The customer came up to the counter holding a cup of coffee. He mentioned to the attendant that the coffee was extremely hot and that it had burned his hand while attempting to put a lid on the cup. Without even batting an eye the attendant said, and I quote, “yeah it is really hot — just put some ice in it.” The customer was taken aback and again expressed that he had just burned his hand and that the coffee was much too hot. The attendant did not even apologize or ask the man if his hand was okay but only said “yup it is hot…that is the way we were told to make it.”
At this point I thought the customer would just give up and pay. However, he was expecting some type of resolution, so he got a little bit upset and said “I am telling you this coffee is too hot and I am going to sue!” The stellar attendant then said, “I really don’t care – that is the way it is.” I thought, “WOW, really?” After I recovered from my momentary shock I paid and left, contemplating what I had just witnessed. I thought to myself, “well, that could have been handled so differently.”
This little story brings me to my question. Is providing decent customer service, not even good or exceptional service, but merely decent service, really that hard? In the situation above a straightforward “I am sorry” or “Thank you for bringing that to my attention, I will turn it down a bit” was really all the customer was asking for.
Now, if we were going for good or exceptional customer service, the attendant would have apologized for the coffee being too hot, asked if the customer was okay, offered to put some ice in a bag for his burn, and then not charged him for the coffee. Would this have taken any more time or would the gas station have lost any money by giving away one cup of coffee? Absolutely not. They would have gained a loyal customer that would spend far more in the future than the cost of a single cup of coffee.
Providing decent customer service is really very simple. By merely using basic skills that we were all taught in kindergarten, anyone, and I really mean ANYONE, can do it. Saying things like: I am sorry, excuse me, please and thank you, good morning and good night are common courtesies and a basic way to provide decent customer service.

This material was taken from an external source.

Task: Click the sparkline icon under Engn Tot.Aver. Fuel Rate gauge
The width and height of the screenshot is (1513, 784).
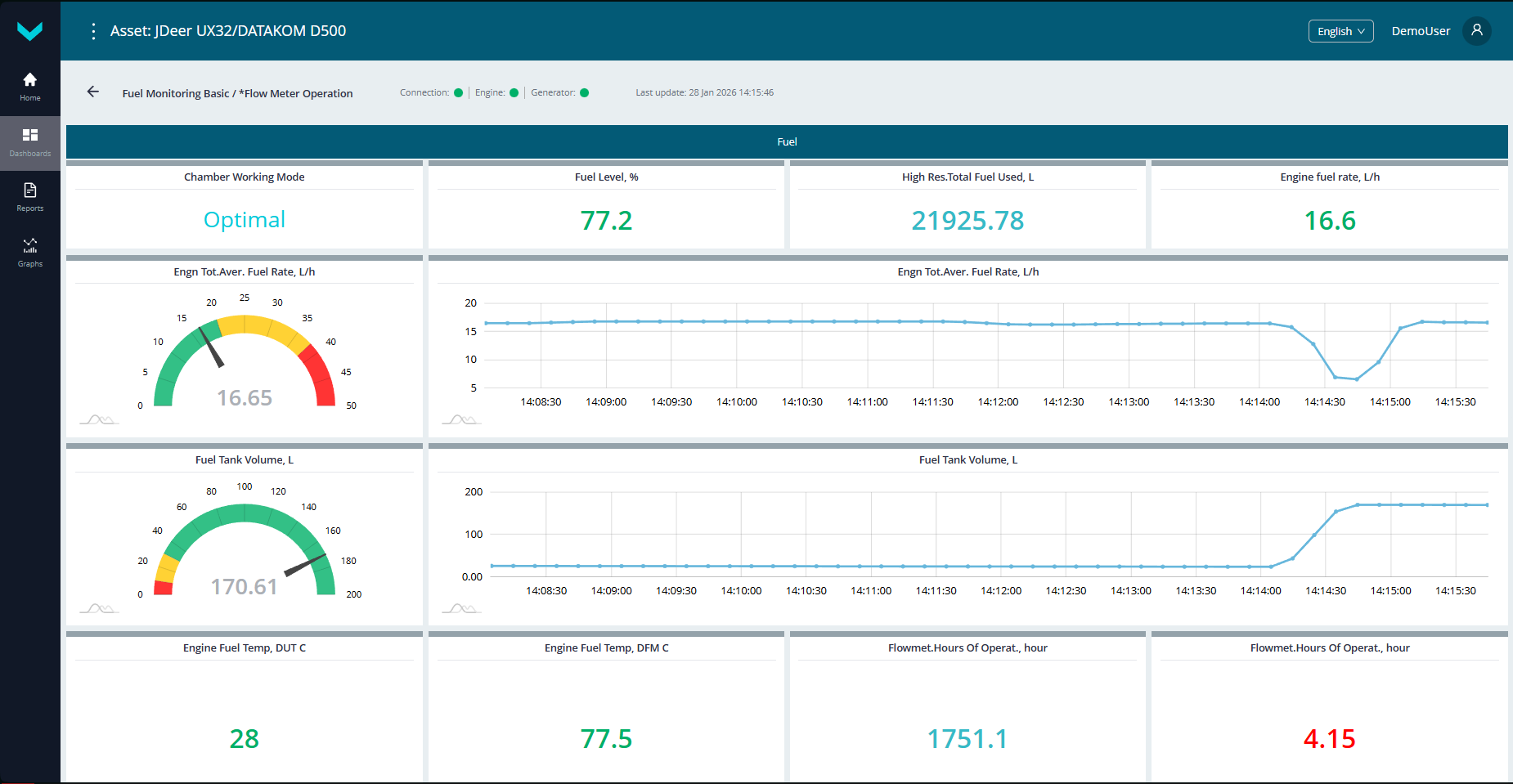Action: (99, 419)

Common courtesies are only the beginning. Providing good or excellent service can be much more involved and require a greater effort on both the employer’s and employee’s parts. It means that an employer has to understand that providing excellent service truly reflects the bottom line of the company. It means hiring and educating employees on proper customer service techniques and it means following these techniques religiously.

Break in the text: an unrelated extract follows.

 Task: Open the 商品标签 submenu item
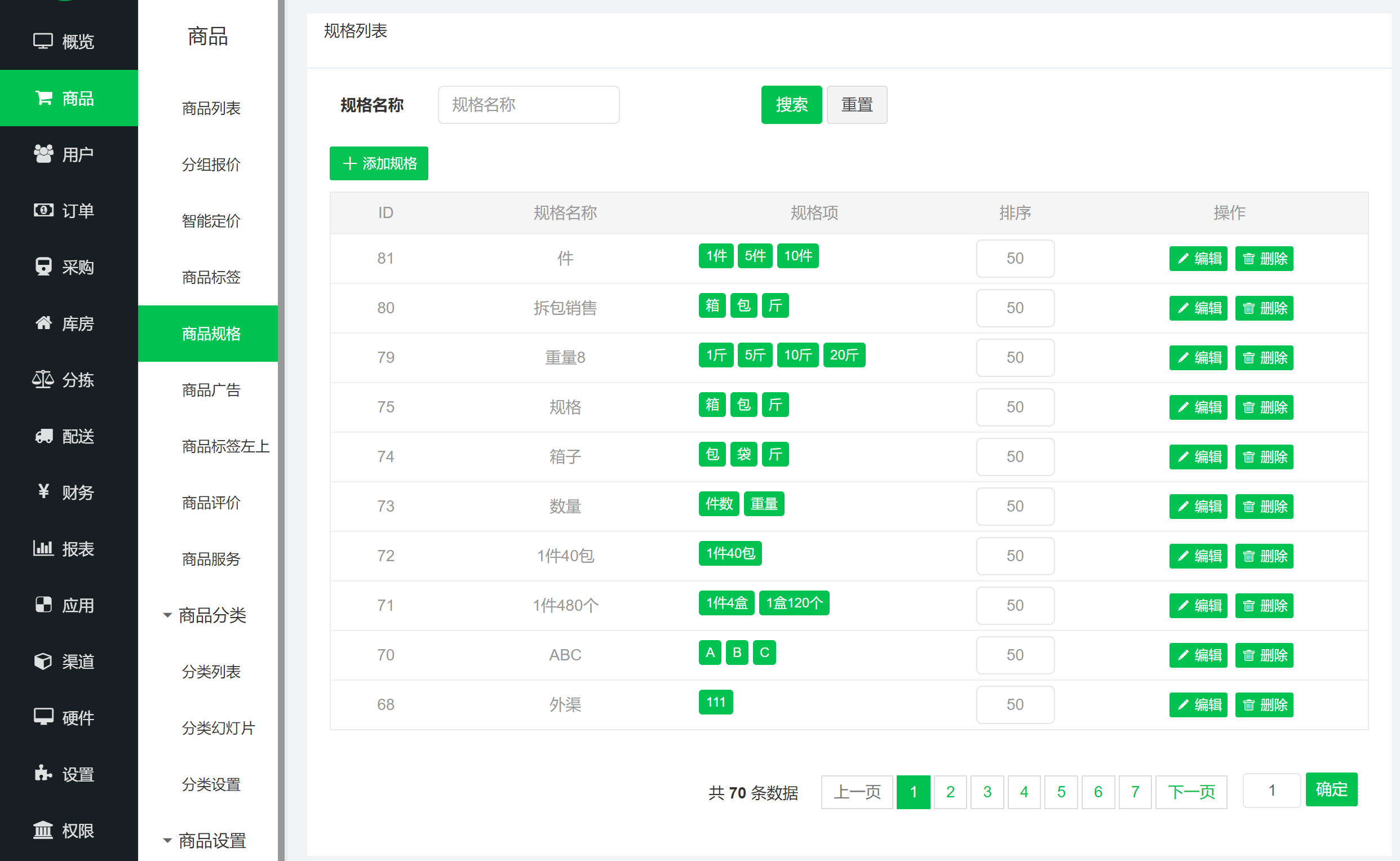tap(211, 277)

Employees need to be committed and engaged in practicing proper customer service techniques. They have to understand how important good or excellent customer service is for the company.
Defining proper customer service techniques could be another blog or several other blogs entirely. There are so many points to providing good and excellent customer service; everything from the greeting, understanding the customer’s needs, product and service knowledge, problem resolution, service recovery, customer loyalty and on and on and on…
While providing decent customer service can be fairly simple, and providing good and excellent customer service can be much more challenging, the rewards of building a loyal customer base are well worth the effort. Hopefully we can talk about how to overcome customer service challenges in future blog posts. Be well and remember the golden rule of customer service: “treat your customer as you would like to be treated!”